▶ **文档摘录**:
整个函数实现了canonical_graph到engine_graph的变换，用LeNet5作为例子，其具体映射关系可以用下图进行表示：

刚刚代码里提到了一个重要的函数engine_ast::transformCanNode()，从can_node到eng_node的转换工作都在这个函数中完成，这里来看看其代码：

NvDlaError engine_ast::transformCanNode
(
    engine_ast::Graph* engGraph,
    canonical_ast::Node *canNode,
    engine_ast::Graph::EdgeSequence engSrcEdges,
    engine_ast::Graph::EdgeSequence engSinkEdges,
    engine_ast::Graph::NodeSequence& transformedEngNodes
)
{
    NvDlaError e = NvDlaSuccess;

    switch (canNode->canonicalOpType().v())

▶ **展示材料**:

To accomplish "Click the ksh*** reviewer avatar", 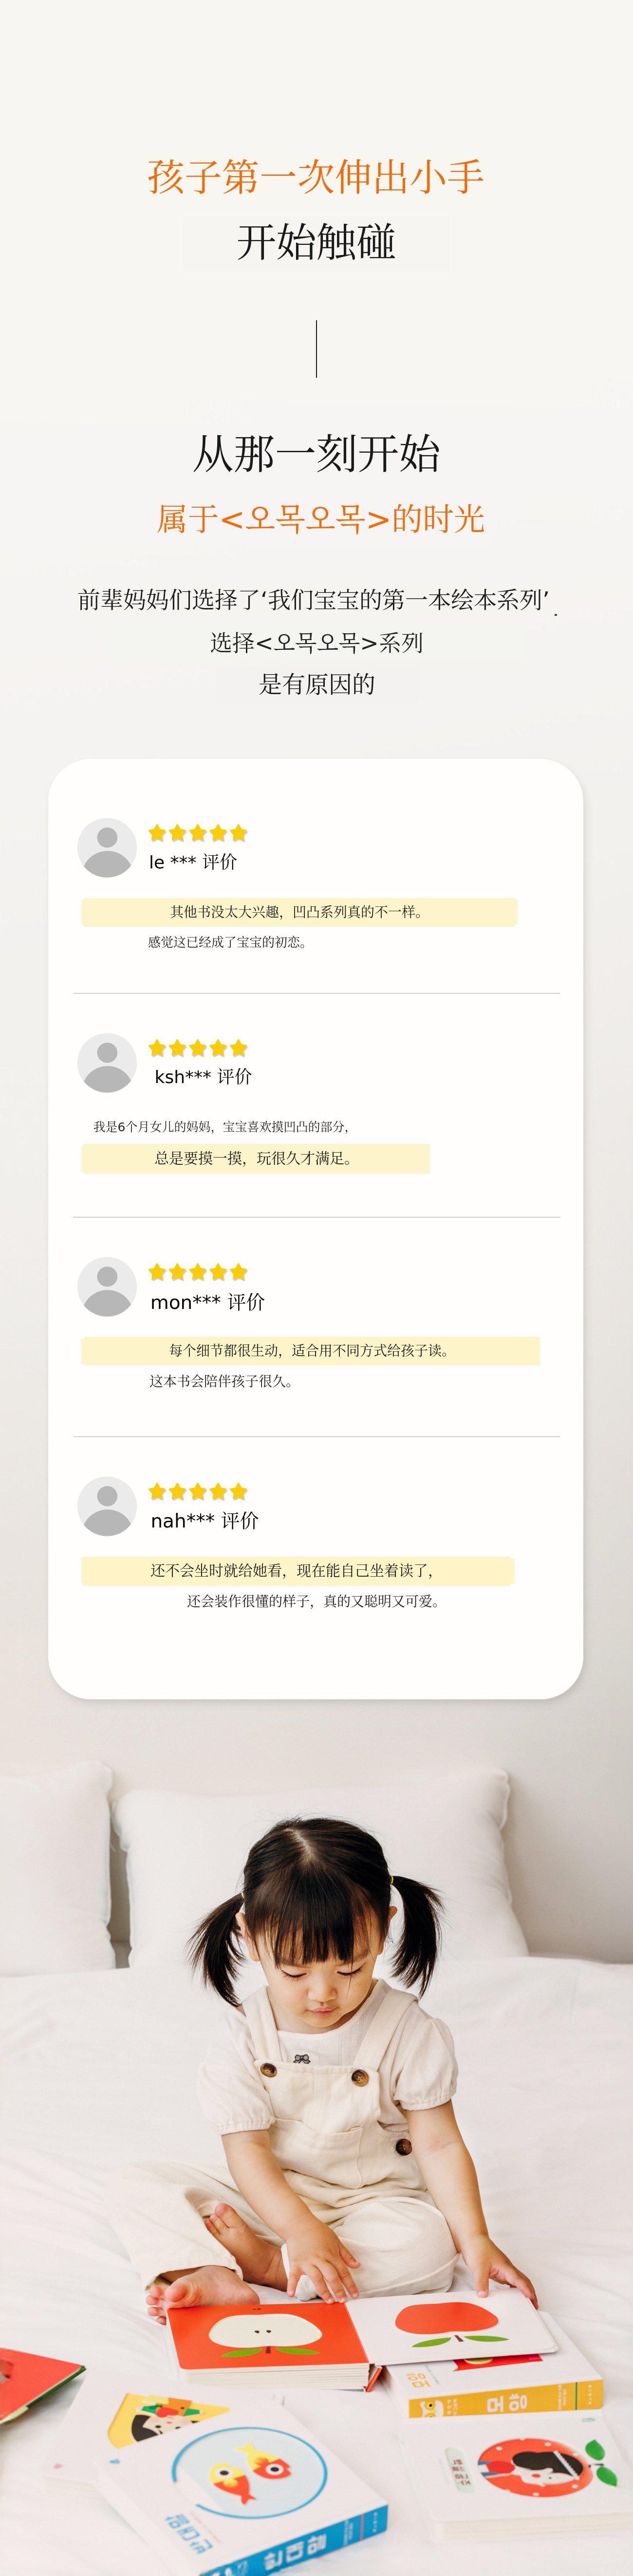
* * *
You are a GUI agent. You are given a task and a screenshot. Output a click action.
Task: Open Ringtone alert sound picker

▶ **作业要求**: 请改写文档摘录中从“NvDlaError engine_ast::transformCanNode”起，到“switch (canNode->canonicalOpType().v())”为止（含这两处）的部分，并把其中的“engGraph”换成“engineGraph”。

▶ **题目解答**:
NvDlaError engine_ast::transformCanNode
(
    engine_ast::Graph* engineGraph,
    canonical_ast::Node *canNode,
    engine_ast::Graph::EdgeSequence engSrcEdges,
    engine_ast::Graph::EdgeSequence engSinkEdges,
    engine_ast::Graph::NodeSequence& transformedEngNodes
)
{
    NvDlaError e = NvDlaSuccess;

    switch (canNode->canonicalOpType().v())